··· RECORD SET ···

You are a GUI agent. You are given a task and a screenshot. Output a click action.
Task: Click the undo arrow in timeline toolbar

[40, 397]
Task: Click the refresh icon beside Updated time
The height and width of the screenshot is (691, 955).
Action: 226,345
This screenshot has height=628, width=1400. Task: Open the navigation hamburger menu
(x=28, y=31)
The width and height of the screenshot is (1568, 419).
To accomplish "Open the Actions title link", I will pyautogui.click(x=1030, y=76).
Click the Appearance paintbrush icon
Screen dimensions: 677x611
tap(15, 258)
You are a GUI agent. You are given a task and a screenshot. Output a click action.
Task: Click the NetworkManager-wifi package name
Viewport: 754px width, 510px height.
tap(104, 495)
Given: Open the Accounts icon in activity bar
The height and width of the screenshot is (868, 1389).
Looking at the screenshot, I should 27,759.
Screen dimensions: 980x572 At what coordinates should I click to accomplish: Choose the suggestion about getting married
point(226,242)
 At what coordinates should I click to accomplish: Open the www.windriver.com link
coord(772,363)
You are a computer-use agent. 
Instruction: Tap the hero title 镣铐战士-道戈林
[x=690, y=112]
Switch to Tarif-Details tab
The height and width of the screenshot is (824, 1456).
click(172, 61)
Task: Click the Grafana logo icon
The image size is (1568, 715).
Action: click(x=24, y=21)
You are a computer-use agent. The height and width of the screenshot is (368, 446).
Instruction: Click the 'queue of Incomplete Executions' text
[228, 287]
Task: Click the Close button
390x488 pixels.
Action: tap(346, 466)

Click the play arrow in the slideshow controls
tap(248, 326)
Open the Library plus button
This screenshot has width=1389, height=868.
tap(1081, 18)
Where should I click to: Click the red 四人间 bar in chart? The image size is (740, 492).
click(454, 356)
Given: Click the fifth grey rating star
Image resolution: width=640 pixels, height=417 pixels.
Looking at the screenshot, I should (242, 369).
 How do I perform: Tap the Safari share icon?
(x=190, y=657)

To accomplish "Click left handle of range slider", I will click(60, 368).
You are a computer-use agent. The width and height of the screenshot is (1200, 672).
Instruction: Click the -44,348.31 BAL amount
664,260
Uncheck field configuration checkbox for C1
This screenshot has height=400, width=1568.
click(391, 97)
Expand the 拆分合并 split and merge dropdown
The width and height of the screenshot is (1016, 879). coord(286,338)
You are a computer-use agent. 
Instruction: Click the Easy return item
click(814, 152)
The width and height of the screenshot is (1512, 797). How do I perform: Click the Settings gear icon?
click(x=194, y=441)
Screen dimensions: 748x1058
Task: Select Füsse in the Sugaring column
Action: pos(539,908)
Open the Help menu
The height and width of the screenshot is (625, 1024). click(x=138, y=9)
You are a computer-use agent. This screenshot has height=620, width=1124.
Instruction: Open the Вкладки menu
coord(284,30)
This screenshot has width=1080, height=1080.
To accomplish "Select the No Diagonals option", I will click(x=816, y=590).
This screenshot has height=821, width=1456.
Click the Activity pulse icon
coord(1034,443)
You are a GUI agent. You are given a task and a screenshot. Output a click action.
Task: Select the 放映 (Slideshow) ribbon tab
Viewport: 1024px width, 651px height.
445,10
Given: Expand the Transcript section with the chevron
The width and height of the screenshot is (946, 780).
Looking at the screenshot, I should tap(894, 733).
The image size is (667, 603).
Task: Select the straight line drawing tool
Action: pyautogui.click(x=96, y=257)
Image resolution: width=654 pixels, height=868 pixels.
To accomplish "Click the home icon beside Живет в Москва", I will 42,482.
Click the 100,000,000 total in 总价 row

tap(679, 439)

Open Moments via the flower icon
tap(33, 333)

···

▸ TASK BRIEF
Reproduce the entire listing above word for word, keeping every line in its original order.

▸ TASK RESPONSE
You are a GUI agent. You are given a task and a screenshot. Output a click action.
Task: Click the undo arrow in timeline toolbar

[40, 397]
Task: Click the refresh icon beside Updated time
The height and width of the screenshot is (691, 955).
Action: 226,345
This screenshot has height=628, width=1400. Task: Open the navigation hamburger menu
(x=28, y=31)
The width and height of the screenshot is (1568, 419).
To accomplish "Open the Actions title link", I will pyautogui.click(x=1030, y=76).
Click the Appearance paintbrush icon
Screen dimensions: 677x611
tap(15, 258)
You are a GUI agent. You are given a task and a screenshot. Output a click action.
Task: Click the NetworkManager-wifi package name
Viewport: 754px width, 510px height.
tap(104, 495)
Given: Open the Accounts icon in activity bar
The height and width of the screenshot is (868, 1389).
Looking at the screenshot, I should 27,759.
Screen dimensions: 980x572 At what coordinates should I click to accomplish: Choose the suggestion about getting married
point(226,242)
 At what coordinates should I click to accomplish: Open the www.windriver.com link
coord(772,363)
You are a computer-use agent. 
Instruction: Tap the hero title 镣铐战士-道戈林
[x=690, y=112]
Switch to Tarif-Details tab
The height and width of the screenshot is (824, 1456).
click(172, 61)
Task: Click the Grafana logo icon
The image size is (1568, 715).
Action: click(x=24, y=21)
You are a computer-use agent. The height and width of the screenshot is (368, 446).
Instruction: Click the 'queue of Incomplete Executions' text
[228, 287]
Task: Click the Close button
390x488 pixels.
Action: tap(346, 466)

Click the play arrow in the slideshow controls
tap(248, 326)
Open the Library plus button
This screenshot has width=1389, height=868.
tap(1081, 18)
Where should I click to: Click the red 四人间 bar in chart? The image size is (740, 492).
click(454, 356)
Given: Click the fifth grey rating star
Image resolution: width=640 pixels, height=417 pixels.
Looking at the screenshot, I should (242, 369).
 How do I perform: Tap the Safari share icon?
(x=190, y=657)

To accomplish "Click left handle of range slider", I will click(60, 368).
You are a computer-use agent. The width and height of the screenshot is (1200, 672).
Instruction: Click the -44,348.31 BAL amount
664,260
Uncheck field configuration checkbox for C1
This screenshot has height=400, width=1568.
click(391, 97)
Expand the 拆分合并 split and merge dropdown
The width and height of the screenshot is (1016, 879). coord(286,338)
You are a computer-use agent. 
Instruction: Click the Easy return item
click(814, 152)
The width and height of the screenshot is (1512, 797). How do I perform: Click the Settings gear icon?
click(x=194, y=441)
Screen dimensions: 748x1058
Task: Select Füsse in the Sugaring column
Action: pos(539,908)
Open the Help menu
The height and width of the screenshot is (625, 1024). click(x=138, y=9)
You are a computer-use agent. This screenshot has height=620, width=1124.
Instruction: Open the Вкладки menu
coord(284,30)
This screenshot has width=1080, height=1080.
To accomplish "Select the No Diagonals option", I will click(x=816, y=590).
This screenshot has height=821, width=1456.
Click the Activity pulse icon
coord(1034,443)
You are a GUI agent. You are given a task and a screenshot. Output a click action.
Task: Select the 放映 (Slideshow) ribbon tab
Viewport: 1024px width, 651px height.
445,10
Given: Expand the Transcript section with the chevron
The width and height of the screenshot is (946, 780).
Looking at the screenshot, I should tap(894, 733).
The image size is (667, 603).
Task: Select the straight line drawing tool
Action: pyautogui.click(x=96, y=257)
Image resolution: width=654 pixels, height=868 pixels.
To accomplish "Click the home icon beside Живет в Москва", I will 42,482.
Click the 100,000,000 total in 总价 row

tap(679, 439)

Open Moments via the flower icon
tap(33, 333)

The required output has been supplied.